_YOUR TASK_
Reproduce the text below on threads as distributed programming primitives word for word, from its title through its final sentence.

_TEXT SECTION_
====

Parallel Programming with Threaded Programs

An argument for threads as distributed programming primitives

Trent Larson

December 18, 1998

Abstract

The native Java language supports threads and uses monitors for writing threadsafe programs. This paper explores how threaded programs can be converted to parallel programs without user intervention. In particular, we show how to convert threaded programs, written in standard Java for a standard JVM on one machine, into programs that can be run on multiple, heterogeneous machines over the internet using standard MPI calls. We examine the issues of message passing and shared memory to optimize for speed.

  1. Introduction
  2. Modern, general-purpose languages support multiple threads of execution, either natively or in libraries. The most recent addition to this family, Java, gives threads first-class status as objects and makes it simple to create and run threads. This alone is sufficient for a programmer to write a distributed program.

    Unfortunately, general purpose languages (including Java) don't natively support intra-processor communication, and the common way to correct this shortcoming is to provide language extensions or non-portable libraries. However, we believe that threads are a good abstraction for distributed computation; while other mechanisms may improve performance, they are most useful as optimizations and may often be automated. Of course, performance is the whole goal of parallel processing, and properly so. Our goal is simply to show that basic threads are enough to build distributed applications.

    From a program organization standpoint, there are two main paradigms in distributed computing: shared memory and message passing. Each method seems more natural for particular problems. Shared memory is very useful for recording the current search space in discrete optimization problems, and message passing is useful for multiple nodes to communicate values to neighbors in finite element problems. We will evaluate how threaded computations that use one or the other method can be transformed for execution on separate processors.

====

_MATERIAL PROVIDED_
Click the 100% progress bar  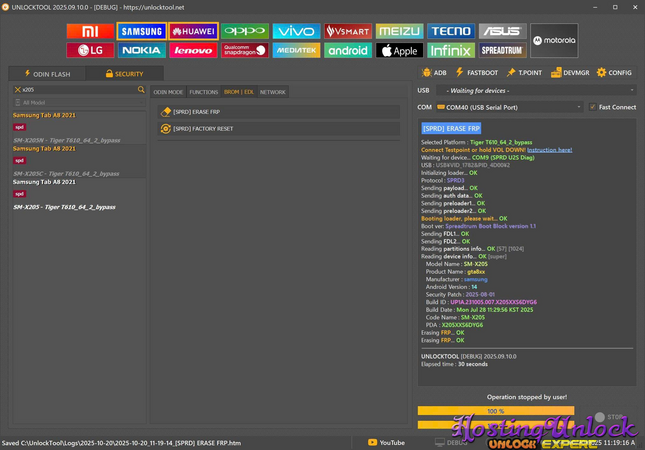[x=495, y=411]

====

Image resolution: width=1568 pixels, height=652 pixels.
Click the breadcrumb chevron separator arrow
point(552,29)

====

_ANSWER FOR THE TASK_
Parallel Programming with Threaded Programs

An argument for threads as distributed programming primitives

Trent Larson

December 18, 1998

Abstract

The native Java language supports threads and uses monitors for writing threadsafe programs. This paper explores how threaded programs can be converted to parallel programs without user intervention. In particular, we show how to convert threaded programs, written in standard Java for a standard JVM on one machine, into programs that can be run on multiple, heterogeneous machines over the internet using standard MPI calls. We examine the issues of message passing and shared memory to optimize for speed.

  1. Introduction
  2. Modern, general-purpose languages support multiple threads of execution, either natively or in libraries. The most recent addition to this family, Java, gives threads first-class status as objects and makes it simple to create and run threads. This alone is sufficient for a programmer to write a distributed program.

    Unfortunately, general purpose languages (including Java) don't natively support intra-processor communication, and the common way to correct this shortcoming is to provide language extensions or non-portable libraries. However, we believe that threads are a good abstraction for distributed computation; while other mechanisms may improve performance, they are most useful as optimizations and may often be automated. Of course, performance is the whole goal of parallel processing, and properly so. Our goal is simply to show that basic threads are enough to build distributed applications.

    From a program organization standpoint, there are two main paradigms in distributed computing: shared memory and message passing. Each method seems more natural for particular problems. Shared memory is very useful for recording the current search space in discrete optimization problems, and message passing is useful for multiple nodes to communicate values to neighbors in finite element problems. We will evaluate how threaded computations that use one or the other method can be transformed for execution on separate processors.